Anna Seville était assise dans le cabinet médical de sa meilleure amie, Mary St. Augustine, attendant la suite. En vain. Il n’y avait pas de suite. Mary était connue pour son stoïcisme. Depuis qu’elle avait rencontré Anna au lycée, celle-ci ne l’avait jamais vue pleurer. Ce jour-là, en revanche, elle voyait bien que les yeux de son amie se gonflaient de larmes. Ce fut ce détail qui rendit enfin crédible l’annonce impossible qu’elle venait d’entendre. Malgré tout, son cerveau refusait la vérité, se contentant de répéter en boucle : « Ce n’est pas possible. Ce n’est pas possible. »

— Il doit y avoir une erreur quelque part, Mary, bafouilla-t-elle. C’est obligé. Je ne peux pas être en train de… mourir.

Ce mot, à peine chuchoté, ne fit que rendre la situation plus réelle. Mourir. La mort. La fin. Sa vie était terminée.

Rideau.

Soudain, Anna eut très froid et tout son être sembla se recroqueviller sur lui-même comme pour chercher à l’intérieur une explication logique et rationnelle. N’importe laquelle. En vain. Les paroles de Mary venaient de tout emporter.

— Je ne suis pas si malade que ça, reprit-elle. Juste… un peu fatiguée. Vidée. Léthargique.
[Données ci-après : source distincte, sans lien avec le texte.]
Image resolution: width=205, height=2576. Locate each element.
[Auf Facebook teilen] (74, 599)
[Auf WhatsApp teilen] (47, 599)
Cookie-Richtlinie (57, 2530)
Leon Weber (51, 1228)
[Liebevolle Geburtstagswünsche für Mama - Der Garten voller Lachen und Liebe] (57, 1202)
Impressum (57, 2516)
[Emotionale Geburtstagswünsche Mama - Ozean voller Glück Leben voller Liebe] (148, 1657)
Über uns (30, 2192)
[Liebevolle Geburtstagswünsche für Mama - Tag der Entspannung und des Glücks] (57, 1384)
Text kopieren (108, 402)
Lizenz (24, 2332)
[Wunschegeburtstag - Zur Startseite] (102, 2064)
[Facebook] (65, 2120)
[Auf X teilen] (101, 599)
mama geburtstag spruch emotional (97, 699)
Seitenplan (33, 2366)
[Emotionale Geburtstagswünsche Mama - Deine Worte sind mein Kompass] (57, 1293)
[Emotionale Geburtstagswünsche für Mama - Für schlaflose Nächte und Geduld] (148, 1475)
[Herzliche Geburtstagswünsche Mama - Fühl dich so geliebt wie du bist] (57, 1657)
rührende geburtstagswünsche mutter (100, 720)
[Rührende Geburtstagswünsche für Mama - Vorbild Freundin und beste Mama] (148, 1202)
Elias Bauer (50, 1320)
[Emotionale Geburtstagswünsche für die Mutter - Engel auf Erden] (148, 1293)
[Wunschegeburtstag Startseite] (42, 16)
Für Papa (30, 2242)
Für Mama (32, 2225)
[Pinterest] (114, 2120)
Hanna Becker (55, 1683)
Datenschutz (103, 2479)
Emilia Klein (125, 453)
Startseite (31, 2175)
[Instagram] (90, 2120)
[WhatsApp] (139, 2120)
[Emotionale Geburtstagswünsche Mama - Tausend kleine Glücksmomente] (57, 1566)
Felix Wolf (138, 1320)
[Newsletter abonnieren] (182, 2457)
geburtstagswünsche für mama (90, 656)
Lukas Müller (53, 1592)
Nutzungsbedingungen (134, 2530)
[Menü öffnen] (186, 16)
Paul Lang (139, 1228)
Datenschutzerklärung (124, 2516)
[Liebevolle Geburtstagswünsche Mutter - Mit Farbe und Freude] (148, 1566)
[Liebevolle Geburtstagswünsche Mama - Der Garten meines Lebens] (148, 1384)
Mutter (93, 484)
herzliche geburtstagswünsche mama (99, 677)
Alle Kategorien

— Je sais. C’est un des principaux symptômes de cette maladie.

— Mais je n’ai aucune maladie ! Je n’ai jamais été malade de ma vie et voilà que tu débarques en affirmant que je suis née avec une sorte de défaut qui…
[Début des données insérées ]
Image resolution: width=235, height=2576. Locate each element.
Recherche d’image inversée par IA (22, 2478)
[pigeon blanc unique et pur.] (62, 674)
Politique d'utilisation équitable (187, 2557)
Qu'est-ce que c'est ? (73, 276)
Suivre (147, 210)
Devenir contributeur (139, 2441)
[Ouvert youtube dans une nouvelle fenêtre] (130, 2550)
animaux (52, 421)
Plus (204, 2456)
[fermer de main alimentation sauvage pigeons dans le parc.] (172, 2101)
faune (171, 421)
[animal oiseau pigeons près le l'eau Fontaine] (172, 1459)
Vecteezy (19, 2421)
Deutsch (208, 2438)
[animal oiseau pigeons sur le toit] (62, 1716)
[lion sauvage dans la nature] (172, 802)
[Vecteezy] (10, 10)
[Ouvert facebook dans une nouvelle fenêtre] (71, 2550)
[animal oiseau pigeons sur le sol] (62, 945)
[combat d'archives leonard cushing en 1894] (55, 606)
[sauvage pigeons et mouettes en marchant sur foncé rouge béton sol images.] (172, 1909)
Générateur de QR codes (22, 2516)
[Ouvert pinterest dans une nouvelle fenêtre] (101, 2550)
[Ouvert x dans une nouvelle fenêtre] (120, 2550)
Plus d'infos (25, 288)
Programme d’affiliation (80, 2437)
— Si tu étais venue me trouver plus tôt, je te l’aurais annoncé plus tôt, c’est tout. Le problème, c’est que tu as passé toute ta vie adulte à esquiver les cabinets de médecins, avec toutes les excuses possibles et imaginables.

— Et, quand je cède enfin et accepte de faire un bilan, qu’est-ce qui me tombe dessus ? Un arrêt de mort.

— Peut-être le savais-tu déjà, au fond de toi-même, répondit Mary en baissant la tête.

— Ma mère le savait sans doute, soupira Anna. Enfin, je crois. C’est pour cela qu’elle me traînait de docteur en docteur quand j’étais enfant. Pourquoi ne m’a-t-elle rien dit ?

— Sans doute voulait-elle attendre que tu sois assez grande. Ce n’est pas comme si elle avait prévu de mourir brusquement d’un infarctus à trente-neuf ans.

Apparemment, sa fille aînée n’allait pas non plus atteindre la quarantaine, pensa tristement Anna.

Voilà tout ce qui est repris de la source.